CINE / EL HOMBRE MENGUANTE, DE JAN KOUNEN
Sesenta y ocho años han
pasado para este remake francés de uno de los clásicos del cine fantástico y de
terror basado en un relato de Richard Matheson y, curiosamente, mientras el
espectador la ve se solapa en blanco y negro las imágenes de esa primera
versión de 1957, El increíble hombre menguante (ya avisaba con el
título) de Jack Arnold, un artesano que confeccionó todo un clásico sin él
saberlo, cine B que los años convirtieron en cine A. Eso les sucede, lo del
solapamiento, a los que la vieron, claro.
Resulta curioso que el
color y unos efectos especiales más sofisticados, tampoco mucho, para qué vamos
a engañarnos, hagan anhelar la anterior versión. El holandés Jan Kounen no es
el perturbador David Cronemberg de La mosca, otro clásico del cine B. Quizá
es que no hiciera falta este remake que nada añade al original salvo que sus
personajes hablan en francés. El director deja frío con su película basada en
las proporciones, en ese protagonista Paul (Jean Dujardin) que empequeñece a la
velocidad de la luz (un liliputiense perdido en un enorme sillón de buenas a
primeras) y una esposa, Elise (Marie-Josée Croze), que pasa bastante de él. El
gato se quiere comer al protagonista cuando se convierte en una miniatura; la
hija Mía (Daphné Richard) mete a su padre en su casa de muñecas; y una araña
quiere devorarlo, pero se resiste a hacerlo, cuando el hombre menguante no
alcanza el tamaño de una mosca.
No hay emoción, no hay
terror, no hay suspense en esta versión del relato de Richard Matheson a quien
Fernando Marías admiraba y sobre el que escribió un genial relato de zombis. No
ayuda una fotografía neutra y sin matices que otorga al film textura
televisiva.
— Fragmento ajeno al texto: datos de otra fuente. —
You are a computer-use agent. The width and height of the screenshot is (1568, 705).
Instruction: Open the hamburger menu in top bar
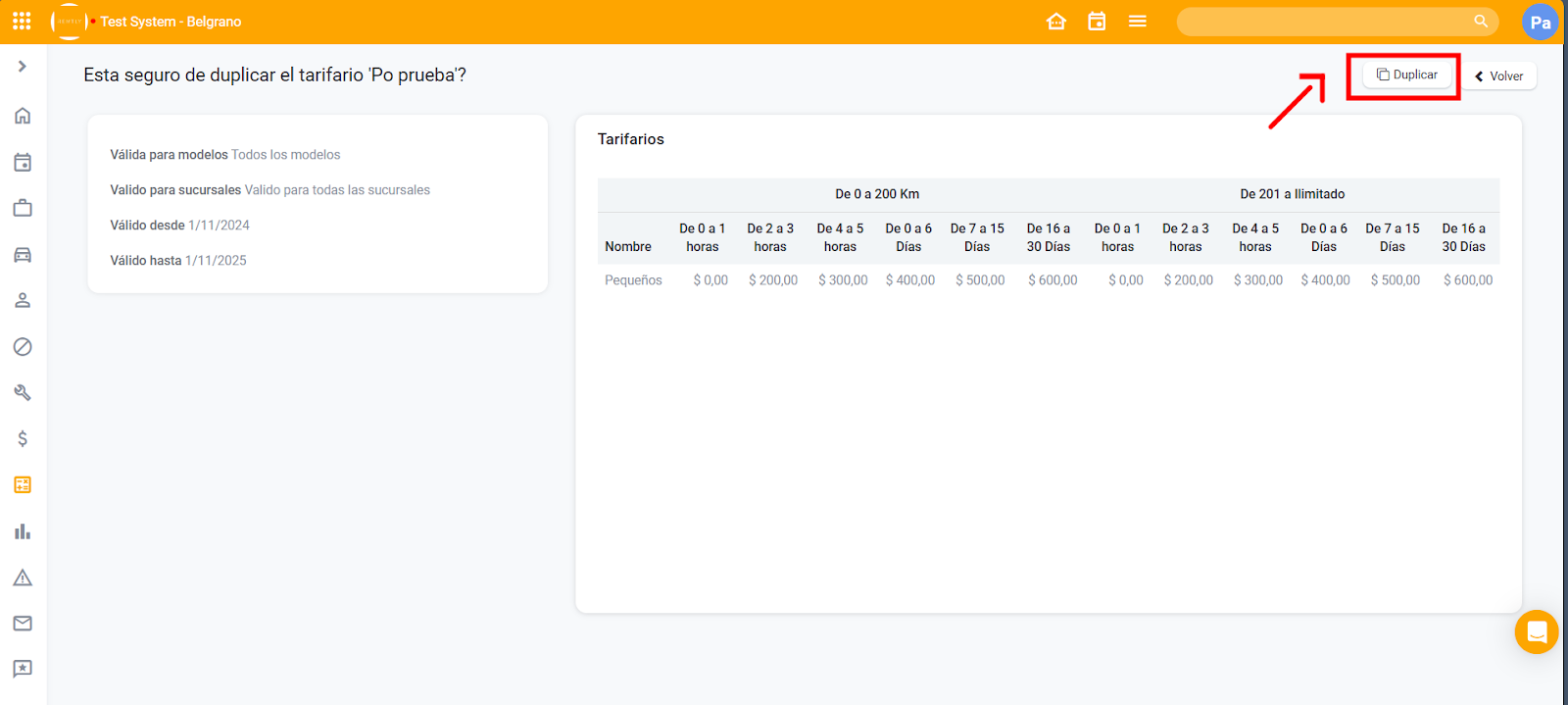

Y no es que el cine francés no haya incursionado con éxito el
fantástico de la desproporción: ahí está la reciente Vermin: La plaga
con sus arañas gigantes que era mucho más eficaz a la hora de crear tensión y
fobia: salías del cine tentándote la ropa. Resultaba más creíble, y
terrorífica, la antigua versión de El hombre menguante que esta nueva.
Quizá es que en 1957 éramos más inocentes.